- **Given data**
[Start of Attachment]
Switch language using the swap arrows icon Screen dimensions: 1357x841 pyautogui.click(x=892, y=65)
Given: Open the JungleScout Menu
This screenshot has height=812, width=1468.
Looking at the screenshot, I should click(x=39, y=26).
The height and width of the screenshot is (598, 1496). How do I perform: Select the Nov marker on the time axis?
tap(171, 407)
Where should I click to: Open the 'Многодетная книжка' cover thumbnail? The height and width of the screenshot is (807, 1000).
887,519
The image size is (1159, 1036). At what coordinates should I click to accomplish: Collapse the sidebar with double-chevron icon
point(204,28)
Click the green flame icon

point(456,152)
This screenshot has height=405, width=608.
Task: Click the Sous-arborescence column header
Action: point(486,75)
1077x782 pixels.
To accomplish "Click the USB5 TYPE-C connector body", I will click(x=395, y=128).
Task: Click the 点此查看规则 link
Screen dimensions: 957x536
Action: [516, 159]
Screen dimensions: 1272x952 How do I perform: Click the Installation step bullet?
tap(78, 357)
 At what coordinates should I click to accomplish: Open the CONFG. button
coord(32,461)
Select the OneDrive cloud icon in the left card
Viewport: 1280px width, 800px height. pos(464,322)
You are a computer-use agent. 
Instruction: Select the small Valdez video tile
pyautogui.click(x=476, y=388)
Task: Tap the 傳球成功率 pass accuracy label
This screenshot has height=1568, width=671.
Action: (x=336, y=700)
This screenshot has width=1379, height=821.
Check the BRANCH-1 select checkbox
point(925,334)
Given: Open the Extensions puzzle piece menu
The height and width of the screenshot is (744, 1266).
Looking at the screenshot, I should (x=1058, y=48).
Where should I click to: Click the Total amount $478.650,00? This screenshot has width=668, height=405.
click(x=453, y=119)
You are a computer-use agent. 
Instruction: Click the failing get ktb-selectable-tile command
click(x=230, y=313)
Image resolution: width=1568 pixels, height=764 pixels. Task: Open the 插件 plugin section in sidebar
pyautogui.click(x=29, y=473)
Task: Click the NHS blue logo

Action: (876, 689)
[End of Attachment]
- **What is being asked**
The whole of the data is to be returned with every line intact.

- **Exercise solution**
Switch language using the swap arrows icon Screen dimensions: 1357x841 pyautogui.click(x=892, y=65)
Given: Open the JungleScout Menu
This screenshot has height=812, width=1468.
Looking at the screenshot, I should click(x=39, y=26).
The height and width of the screenshot is (598, 1496). How do I perform: Select the Nov marker on the time axis?
tap(171, 407)
Where should I click to: Open the 'Многодетная книжка' cover thumbnail? The height and width of the screenshot is (807, 1000).
887,519
The image size is (1159, 1036). At what coordinates should I click to accomplish: Collapse the sidebar with double-chevron icon
point(204,28)
Click the green flame icon

point(456,152)
This screenshot has height=405, width=608.
Task: Click the Sous-arborescence column header
Action: point(486,75)
1077x782 pixels.
To accomplish "Click the USB5 TYPE-C connector body", I will click(x=395, y=128).
Task: Click the 点此查看规则 link
Screen dimensions: 957x536
Action: [516, 159]
Screen dimensions: 1272x952 How do I perform: Click the Installation step bullet?
tap(78, 357)
 At what coordinates should I click to accomplish: Open the CONFG. button
coord(32,461)
Select the OneDrive cloud icon in the left card
Viewport: 1280px width, 800px height. pos(464,322)
You are a computer-use agent. 
Instruction: Select the small Valdez video tile
pyautogui.click(x=476, y=388)
Task: Tap the 傳球成功率 pass accuracy label
This screenshot has height=1568, width=671.
Action: (x=336, y=700)
This screenshot has width=1379, height=821.
Check the BRANCH-1 select checkbox
point(925,334)
Given: Open the Extensions puzzle piece menu
The height and width of the screenshot is (744, 1266).
Looking at the screenshot, I should (x=1058, y=48).
Where should I click to: Click the Total amount $478.650,00? This screenshot has width=668, height=405.
click(x=453, y=119)
You are a computer-use agent. 
Instruction: Click the failing get ktb-selectable-tile command
click(x=230, y=313)
Image resolution: width=1568 pixels, height=764 pixels. Task: Open the 插件 plugin section in sidebar
pyautogui.click(x=29, y=473)
Task: Click the NHS blue logo

Action: (876, 689)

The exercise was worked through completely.